DATASET CONTENT below:

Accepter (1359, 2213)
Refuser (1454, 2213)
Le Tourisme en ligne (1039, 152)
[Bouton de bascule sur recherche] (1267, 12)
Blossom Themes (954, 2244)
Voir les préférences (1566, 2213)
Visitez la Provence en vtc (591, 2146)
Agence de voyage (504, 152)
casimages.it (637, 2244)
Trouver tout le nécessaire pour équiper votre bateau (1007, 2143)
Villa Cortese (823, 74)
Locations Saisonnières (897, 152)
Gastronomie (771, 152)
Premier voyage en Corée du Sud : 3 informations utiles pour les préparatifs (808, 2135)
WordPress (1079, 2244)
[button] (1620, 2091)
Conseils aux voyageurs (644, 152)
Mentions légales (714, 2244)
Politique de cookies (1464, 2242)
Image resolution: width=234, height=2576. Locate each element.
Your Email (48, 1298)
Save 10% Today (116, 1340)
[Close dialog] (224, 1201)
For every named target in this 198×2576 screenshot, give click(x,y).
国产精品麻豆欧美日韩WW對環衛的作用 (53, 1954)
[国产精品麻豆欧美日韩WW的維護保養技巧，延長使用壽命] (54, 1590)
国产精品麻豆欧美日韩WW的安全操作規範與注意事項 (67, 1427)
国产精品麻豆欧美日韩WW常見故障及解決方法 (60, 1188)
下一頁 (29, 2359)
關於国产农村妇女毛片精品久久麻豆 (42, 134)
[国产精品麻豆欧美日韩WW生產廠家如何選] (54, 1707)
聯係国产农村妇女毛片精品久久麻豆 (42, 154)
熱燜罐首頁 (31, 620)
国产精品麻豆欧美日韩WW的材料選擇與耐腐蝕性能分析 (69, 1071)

End of DATASET CONTENT.

* **WHAT TO WORK ON**: Transcribe exactly, please, the lines from the one with "Blossom Themes (954, 2244)" to the last line of the entries above, ends included.

* **OUTPUT OF THE TASK**:
Blossom Themes (954, 2244)
Voir les préférences (1566, 2213)
Visitez la Provence en vtc (591, 2146)
Agence de voyage (504, 152)
casimages.it (637, 2244)
Trouver tout le nécessaire pour équiper votre bateau (1007, 2143)
Villa Cortese (823, 74)
Locations Saisonnières (897, 152)
Gastronomie (771, 152)
Premier voyage en Corée du Sud : 3 informations utiles pour les préparatifs (808, 2135)
WordPress (1079, 2244)
[button] (1620, 2091)
Conseils aux voyageurs (644, 152)
Mentions légales (714, 2244)
Politique de cookies (1464, 2242)
Image resolution: width=234, height=2576. Locate each element.
Your Email (48, 1298)
Save 10% Today (116, 1340)
[Close dialog] (224, 1201)
For every named target in this 198×2576 screenshot, give click(x,y).
国产精品麻豆欧美日韩WW對環衛的作用 (53, 1954)
[国产精品麻豆欧美日韩WW的維護保養技巧，延長使用壽命] (54, 1590)
国产精品麻豆欧美日韩WW的安全操作規範與注意事項 (67, 1427)
国产精品麻豆欧美日韩WW常見故障及解決方法 (60, 1188)
下一頁 (29, 2359)
關於国产农村妇女毛片精品久久麻豆 (42, 134)
[国产精品麻豆欧美日韩WW生產廠家如何選] (54, 1707)
聯係国产农村妇女毛片精品久久麻豆 (42, 154)
熱燜罐首頁 (31, 620)
国产精品麻豆欧美日韩WW的材料選擇與耐腐蝕性能分析 (69, 1071)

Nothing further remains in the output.